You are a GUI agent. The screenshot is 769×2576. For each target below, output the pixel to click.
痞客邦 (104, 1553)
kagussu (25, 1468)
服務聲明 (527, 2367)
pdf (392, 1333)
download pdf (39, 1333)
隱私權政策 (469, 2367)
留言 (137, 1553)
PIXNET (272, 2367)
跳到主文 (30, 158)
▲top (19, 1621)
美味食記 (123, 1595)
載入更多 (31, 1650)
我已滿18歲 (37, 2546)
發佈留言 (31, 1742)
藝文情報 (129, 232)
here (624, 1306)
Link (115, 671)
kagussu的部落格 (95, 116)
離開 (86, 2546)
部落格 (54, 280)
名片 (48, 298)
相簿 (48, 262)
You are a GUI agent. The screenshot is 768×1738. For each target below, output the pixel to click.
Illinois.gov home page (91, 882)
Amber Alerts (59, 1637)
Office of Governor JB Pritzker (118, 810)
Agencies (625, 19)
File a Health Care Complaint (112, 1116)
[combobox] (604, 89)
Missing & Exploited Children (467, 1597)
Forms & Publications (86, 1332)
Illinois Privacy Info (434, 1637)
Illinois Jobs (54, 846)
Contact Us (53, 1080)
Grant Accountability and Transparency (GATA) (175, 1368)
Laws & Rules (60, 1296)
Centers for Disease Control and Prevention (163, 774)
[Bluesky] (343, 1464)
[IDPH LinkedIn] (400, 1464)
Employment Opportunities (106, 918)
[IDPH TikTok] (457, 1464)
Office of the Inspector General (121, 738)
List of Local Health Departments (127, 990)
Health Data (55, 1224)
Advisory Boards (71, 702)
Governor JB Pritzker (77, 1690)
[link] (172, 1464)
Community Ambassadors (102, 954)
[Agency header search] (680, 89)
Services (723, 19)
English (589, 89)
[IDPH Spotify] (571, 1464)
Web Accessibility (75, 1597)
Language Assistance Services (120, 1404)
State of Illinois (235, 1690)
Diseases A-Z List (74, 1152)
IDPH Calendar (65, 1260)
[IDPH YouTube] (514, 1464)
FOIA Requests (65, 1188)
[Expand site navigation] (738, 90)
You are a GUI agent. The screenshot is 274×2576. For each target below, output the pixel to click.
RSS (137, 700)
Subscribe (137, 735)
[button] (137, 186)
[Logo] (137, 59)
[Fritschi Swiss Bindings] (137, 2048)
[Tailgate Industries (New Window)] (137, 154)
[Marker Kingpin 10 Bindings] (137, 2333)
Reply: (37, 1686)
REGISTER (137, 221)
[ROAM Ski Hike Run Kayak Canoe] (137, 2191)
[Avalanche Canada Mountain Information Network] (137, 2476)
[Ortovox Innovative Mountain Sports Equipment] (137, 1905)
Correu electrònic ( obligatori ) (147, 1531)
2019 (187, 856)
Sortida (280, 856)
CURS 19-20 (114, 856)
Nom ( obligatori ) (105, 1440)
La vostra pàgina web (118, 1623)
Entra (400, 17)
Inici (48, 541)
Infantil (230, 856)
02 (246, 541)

-*-*-

# Task instructions
Up to and including the line that contains "Health Data (55, 1224)", restate word for word every line of the entries, starting from the first.

# Result below
You are a GUI agent. The screenshot is 769×2576. For each target below, output the pixel to click.
痞客邦 (104, 1553)
kagussu (25, 1468)
服務聲明 (527, 2367)
pdf (392, 1333)
download pdf (39, 1333)
隱私權政策 (469, 2367)
留言 (137, 1553)
PIXNET (272, 2367)
跳到主文 (30, 158)
▲top (19, 1621)
美味食記 (123, 1595)
載入更多 (31, 1650)
我已滿18歲 (37, 2546)
發佈留言 (31, 1742)
藝文情報 (129, 232)
here (624, 1306)
Link (115, 671)
kagussu的部落格 (95, 116)
離開 (86, 2546)
部落格 (54, 280)
名片 (48, 298)
相簿 (48, 262)
You are a GUI agent. The screenshot is 768×1738. For each target below, output the pixel to click.
Illinois.gov home page (91, 882)
Amber Alerts (59, 1637)
Office of Governor JB Pritzker (118, 810)
Agencies (625, 19)
File a Health Care Complaint (112, 1116)
[combobox] (604, 89)
Missing & Exploited Children (467, 1597)
Forms & Publications (86, 1332)
Illinois Privacy Info (434, 1637)
Illinois Jobs (54, 846)
Contact Us (53, 1080)
Grant Accountability and Transparency (GATA) (175, 1368)
Laws & Rules (60, 1296)
Centers for Disease Control and Prevention (163, 774)
[Bluesky] (343, 1464)
[IDPH LinkedIn] (400, 1464)
Employment Opportunities (106, 918)
[IDPH TikTok] (457, 1464)
Office of the Inspector General (121, 738)
List of Local Health Departments (127, 990)
Health Data (55, 1224)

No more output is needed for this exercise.